What you need to do: Copy the following data verbatim.

>> start Source material

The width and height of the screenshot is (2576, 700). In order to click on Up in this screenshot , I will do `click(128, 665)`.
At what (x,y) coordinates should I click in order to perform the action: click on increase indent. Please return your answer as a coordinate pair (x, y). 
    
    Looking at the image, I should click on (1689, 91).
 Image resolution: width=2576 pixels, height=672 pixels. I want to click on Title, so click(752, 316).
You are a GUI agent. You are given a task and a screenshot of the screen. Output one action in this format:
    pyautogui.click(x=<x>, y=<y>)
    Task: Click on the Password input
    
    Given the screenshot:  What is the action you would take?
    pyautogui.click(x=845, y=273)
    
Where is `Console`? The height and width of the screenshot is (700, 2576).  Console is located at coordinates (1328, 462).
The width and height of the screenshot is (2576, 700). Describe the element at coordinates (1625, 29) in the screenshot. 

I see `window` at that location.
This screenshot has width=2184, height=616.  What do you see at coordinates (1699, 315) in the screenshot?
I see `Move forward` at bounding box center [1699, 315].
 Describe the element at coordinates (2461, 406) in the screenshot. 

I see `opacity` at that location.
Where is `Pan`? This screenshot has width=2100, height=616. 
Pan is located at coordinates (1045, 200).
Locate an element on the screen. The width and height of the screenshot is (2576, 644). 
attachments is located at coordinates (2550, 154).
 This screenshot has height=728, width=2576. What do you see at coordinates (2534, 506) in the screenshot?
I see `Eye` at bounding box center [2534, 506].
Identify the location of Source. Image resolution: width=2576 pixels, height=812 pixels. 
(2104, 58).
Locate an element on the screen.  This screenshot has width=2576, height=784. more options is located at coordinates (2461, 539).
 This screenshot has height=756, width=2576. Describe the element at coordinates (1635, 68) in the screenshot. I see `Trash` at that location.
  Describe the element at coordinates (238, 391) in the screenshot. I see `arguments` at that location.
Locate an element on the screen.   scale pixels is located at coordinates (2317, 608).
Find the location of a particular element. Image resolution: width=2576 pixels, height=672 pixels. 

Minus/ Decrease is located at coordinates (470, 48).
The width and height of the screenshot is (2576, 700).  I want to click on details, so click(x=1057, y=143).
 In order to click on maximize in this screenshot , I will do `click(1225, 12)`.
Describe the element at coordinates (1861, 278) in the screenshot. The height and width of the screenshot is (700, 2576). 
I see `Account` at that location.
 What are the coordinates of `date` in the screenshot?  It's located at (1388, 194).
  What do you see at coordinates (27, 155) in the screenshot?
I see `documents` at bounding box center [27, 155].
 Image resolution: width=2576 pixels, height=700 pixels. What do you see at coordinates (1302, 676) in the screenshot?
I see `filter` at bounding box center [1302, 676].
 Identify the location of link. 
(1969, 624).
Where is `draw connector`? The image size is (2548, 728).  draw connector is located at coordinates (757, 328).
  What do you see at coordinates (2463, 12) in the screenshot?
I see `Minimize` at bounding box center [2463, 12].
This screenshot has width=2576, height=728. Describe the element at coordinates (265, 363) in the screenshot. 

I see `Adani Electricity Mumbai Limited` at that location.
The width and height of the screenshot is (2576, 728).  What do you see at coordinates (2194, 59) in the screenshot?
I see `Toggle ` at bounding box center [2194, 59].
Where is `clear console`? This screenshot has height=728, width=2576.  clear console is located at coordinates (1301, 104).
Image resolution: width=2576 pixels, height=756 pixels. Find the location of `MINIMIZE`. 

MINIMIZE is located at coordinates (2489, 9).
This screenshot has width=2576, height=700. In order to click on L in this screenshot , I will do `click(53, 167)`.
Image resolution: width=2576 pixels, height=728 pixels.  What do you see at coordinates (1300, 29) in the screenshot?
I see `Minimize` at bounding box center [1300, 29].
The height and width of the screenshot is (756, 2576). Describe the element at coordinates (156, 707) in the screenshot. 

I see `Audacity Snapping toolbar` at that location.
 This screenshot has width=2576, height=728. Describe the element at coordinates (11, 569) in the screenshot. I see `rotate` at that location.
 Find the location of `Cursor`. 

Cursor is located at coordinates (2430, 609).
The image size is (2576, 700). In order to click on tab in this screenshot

>> end Source material

Task solution:
The width and height of the screenshot is (2576, 700). In order to click on Up in this screenshot , I will do `click(128, 665)`.
At what (x,y) coordinates should I click in order to perform the action: click on increase indent. Please return your answer as a coordinate pair (x, y). 
    
    Looking at the image, I should click on (1689, 91).
 Image resolution: width=2576 pixels, height=672 pixels. I want to click on Title, so click(752, 316).
You are a GUI agent. You are given a task and a screenshot of the screen. Output one action in this format:
    pyautogui.click(x=<x>, y=<y>)
    Task: Click on the Password input
    
    Given the screenshot:  What is the action you would take?
    pyautogui.click(x=845, y=273)
    
Where is `Console`? The height and width of the screenshot is (700, 2576).  Console is located at coordinates (1328, 462).
The width and height of the screenshot is (2576, 700). Describe the element at coordinates (1625, 29) in the screenshot. 

I see `window` at that location.
This screenshot has width=2184, height=616.  What do you see at coordinates (1699, 315) in the screenshot?
I see `Move forward` at bounding box center [1699, 315].
 Describe the element at coordinates (2461, 406) in the screenshot. 

I see `opacity` at that location.
Where is `Pan`? This screenshot has width=2100, height=616. 
Pan is located at coordinates (1045, 200).
Locate an element on the screen. The width and height of the screenshot is (2576, 644). 
attachments is located at coordinates (2550, 154).
 This screenshot has height=728, width=2576. What do you see at coordinates (2534, 506) in the screenshot?
I see `Eye` at bounding box center [2534, 506].
Identify the location of Source. Image resolution: width=2576 pixels, height=812 pixels. 
(2104, 58).
Locate an element on the screen.  This screenshot has width=2576, height=784. more options is located at coordinates (2461, 539).
 This screenshot has height=756, width=2576. Describe the element at coordinates (1635, 68) in the screenshot. I see `Trash` at that location.
  Describe the element at coordinates (238, 391) in the screenshot. I see `arguments` at that location.
Locate an element on the screen.   scale pixels is located at coordinates (2317, 608).
Find the location of a particular element. Image resolution: width=2576 pixels, height=672 pixels. 

Minus/ Decrease is located at coordinates (470, 48).
The width and height of the screenshot is (2576, 700).  I want to click on details, so click(x=1057, y=143).
 In order to click on maximize in this screenshot , I will do `click(1225, 12)`.
Describe the element at coordinates (1861, 278) in the screenshot. The height and width of the screenshot is (700, 2576). 
I see `Account` at that location.
 What are the coordinates of `date` in the screenshot?  It's located at (1388, 194).
  What do you see at coordinates (27, 155) in the screenshot?
I see `documents` at bounding box center [27, 155].
 Image resolution: width=2576 pixels, height=700 pixels. What do you see at coordinates (1302, 676) in the screenshot?
I see `filter` at bounding box center [1302, 676].
 Identify the location of link. 
(1969, 624).
Where is `draw connector`? The image size is (2548, 728).  draw connector is located at coordinates (757, 328).
  What do you see at coordinates (2463, 12) in the screenshot?
I see `Minimize` at bounding box center [2463, 12].
This screenshot has width=2576, height=728. Describe the element at coordinates (265, 363) in the screenshot. 

I see `Adani Electricity Mumbai Limited` at that location.
The width and height of the screenshot is (2576, 728).  What do you see at coordinates (2194, 59) in the screenshot?
I see `Toggle ` at bounding box center [2194, 59].
Where is `clear console`? This screenshot has height=728, width=2576.  clear console is located at coordinates (1301, 104).
Image resolution: width=2576 pixels, height=756 pixels. Find the location of `MINIMIZE`. 

MINIMIZE is located at coordinates (2489, 9).
This screenshot has width=2576, height=700. In order to click on L in this screenshot , I will do `click(53, 167)`.
Image resolution: width=2576 pixels, height=728 pixels.  What do you see at coordinates (1300, 29) in the screenshot?
I see `Minimize` at bounding box center [1300, 29].
The height and width of the screenshot is (756, 2576). Describe the element at coordinates (156, 707) in the screenshot. 

I see `Audacity Snapping toolbar` at that location.
 This screenshot has width=2576, height=728. Describe the element at coordinates (11, 569) in the screenshot. I see `rotate` at that location.
 Find the location of `Cursor`. 

Cursor is located at coordinates (2430, 609).
The image size is (2576, 700). In order to click on tab in this screenshot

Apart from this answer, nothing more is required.